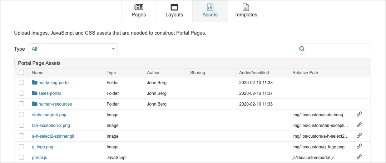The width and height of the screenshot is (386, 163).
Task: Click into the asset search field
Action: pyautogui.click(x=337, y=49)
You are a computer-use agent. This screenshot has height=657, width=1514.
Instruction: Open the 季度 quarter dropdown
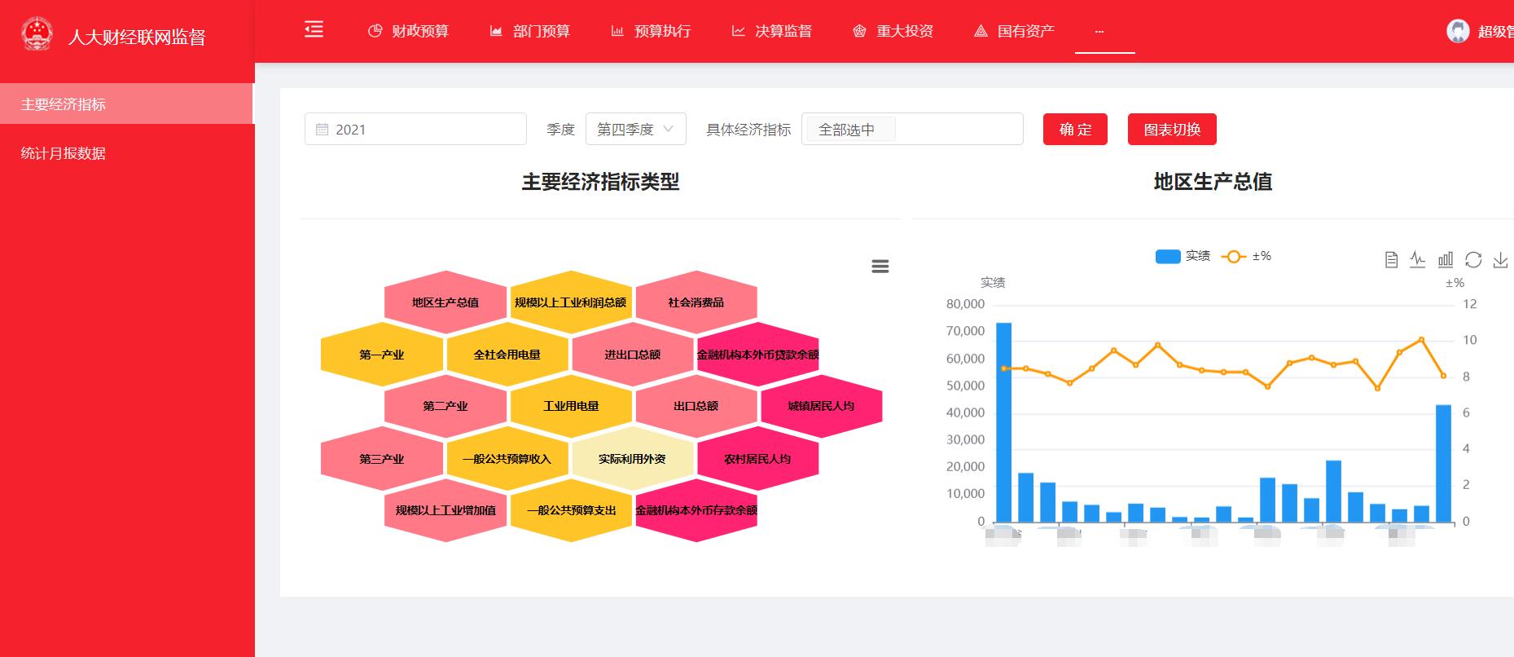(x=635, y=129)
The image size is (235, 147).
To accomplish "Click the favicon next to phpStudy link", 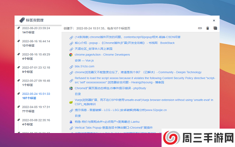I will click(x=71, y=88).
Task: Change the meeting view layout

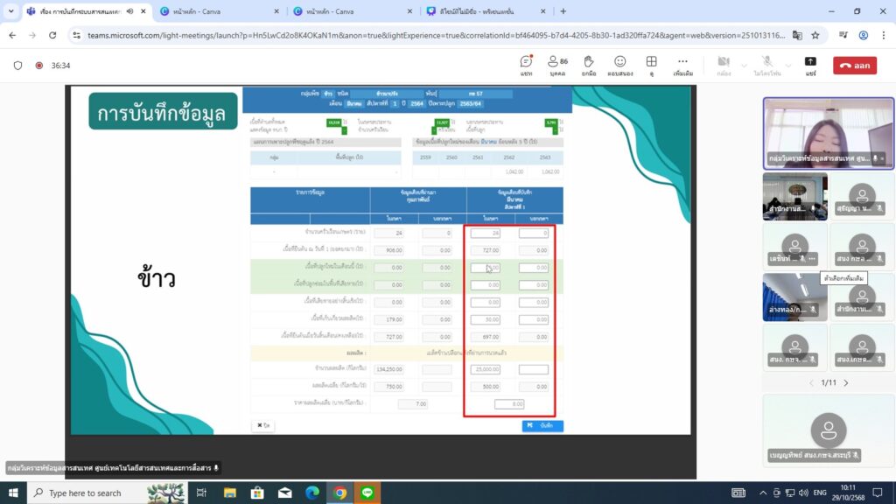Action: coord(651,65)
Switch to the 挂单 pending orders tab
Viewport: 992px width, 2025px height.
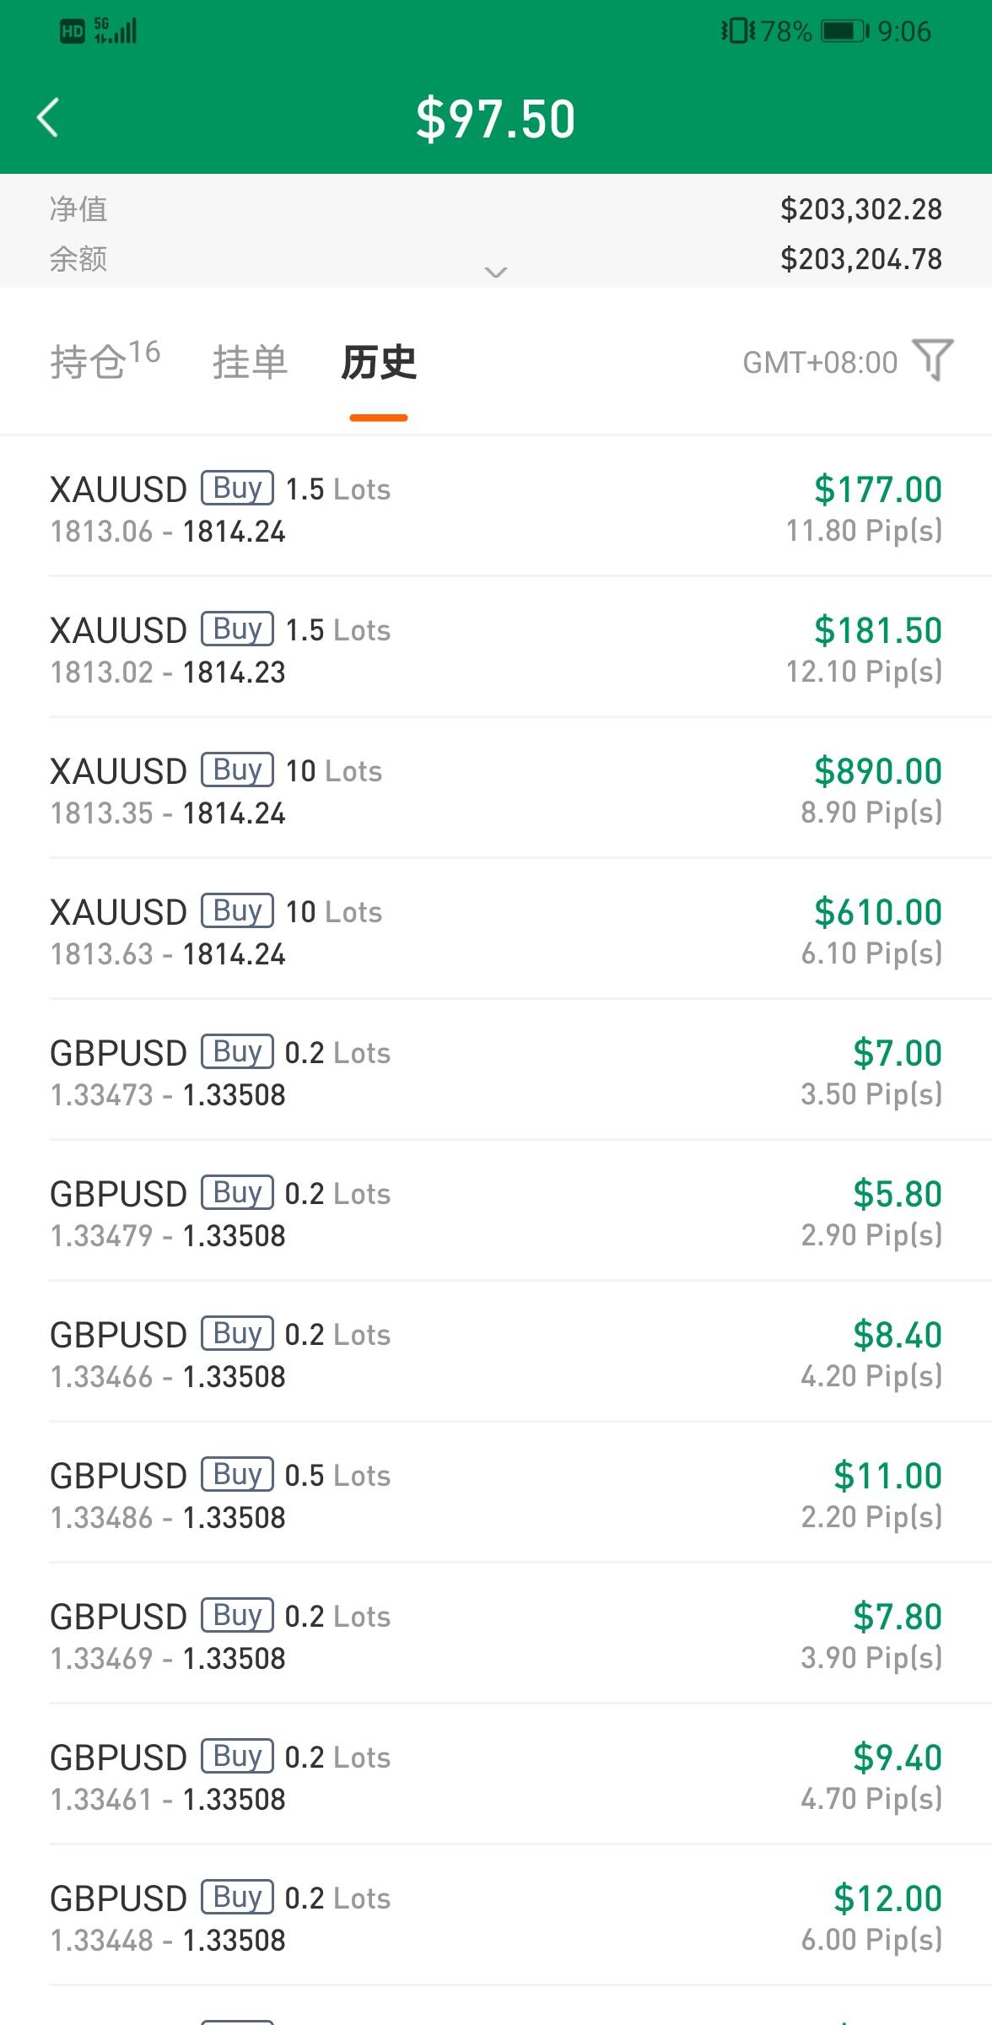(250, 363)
__________________________________________________
EXERCISE PROMPT: Lines before the one containing "Switch to the 挂单 pending orders tab" are not wanted; repeat that line and the rest of the listing exactly, leaving out pictures.

EXPECTED OUTPUT:
Switch to the 挂单 pending orders tab
Viewport: 992px width, 2025px height.
(250, 363)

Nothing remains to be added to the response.